* [EXERCISE DIRECTIONS]
Among the entries below, find the line with "Given: Select the 08/24/12 differential bar" and the line with "Click the grayscale gradient bar". Return exactly those lines and every line between them, but no pictures.

* [TASK MATERIAL]

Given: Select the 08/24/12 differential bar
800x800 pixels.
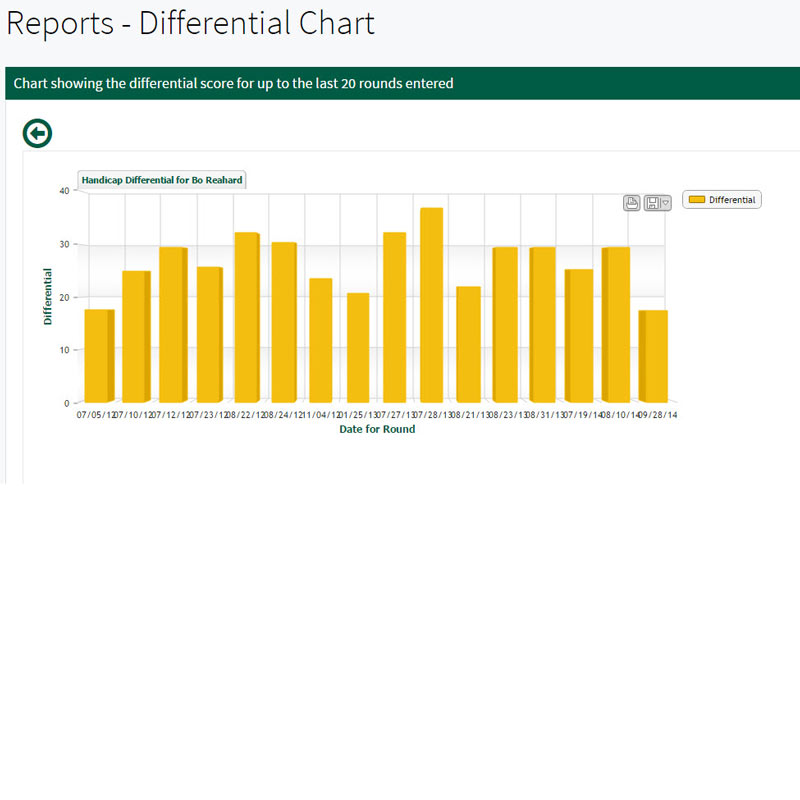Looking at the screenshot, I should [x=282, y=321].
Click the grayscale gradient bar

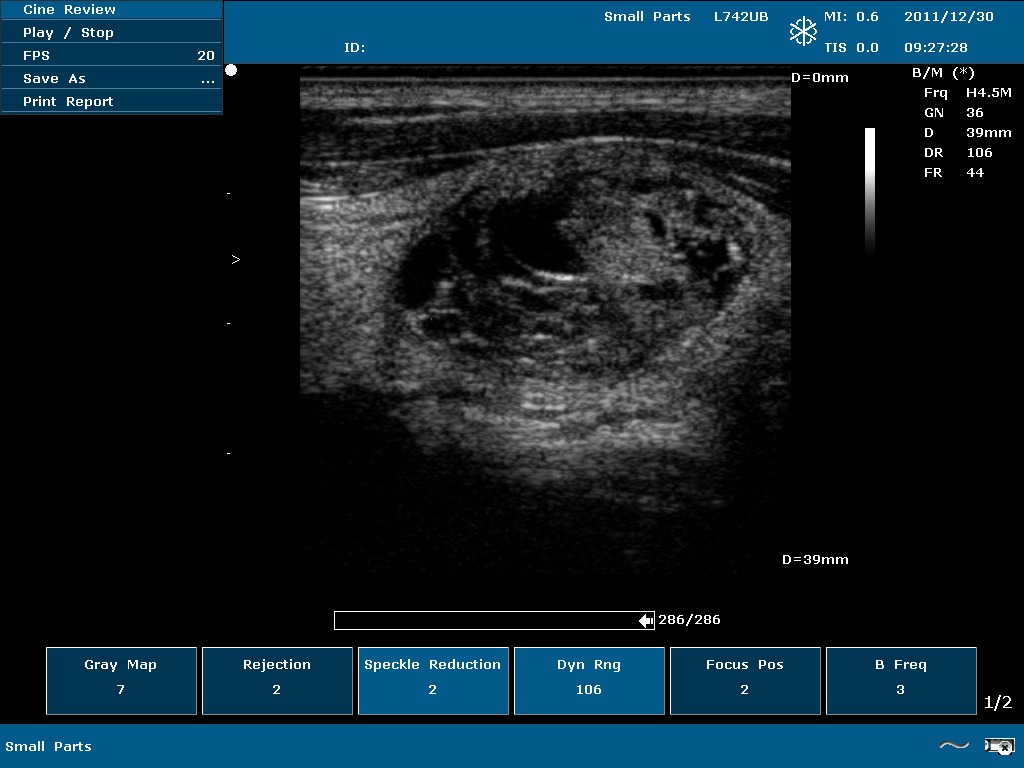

--

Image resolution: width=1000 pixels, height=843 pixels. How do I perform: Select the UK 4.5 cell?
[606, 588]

* [RESPONSE TO THE TASK]
Given: Select the 08/24/12 differential bar
800x800 pixels.
Looking at the screenshot, I should [x=282, y=321].
Click the grayscale gradient bar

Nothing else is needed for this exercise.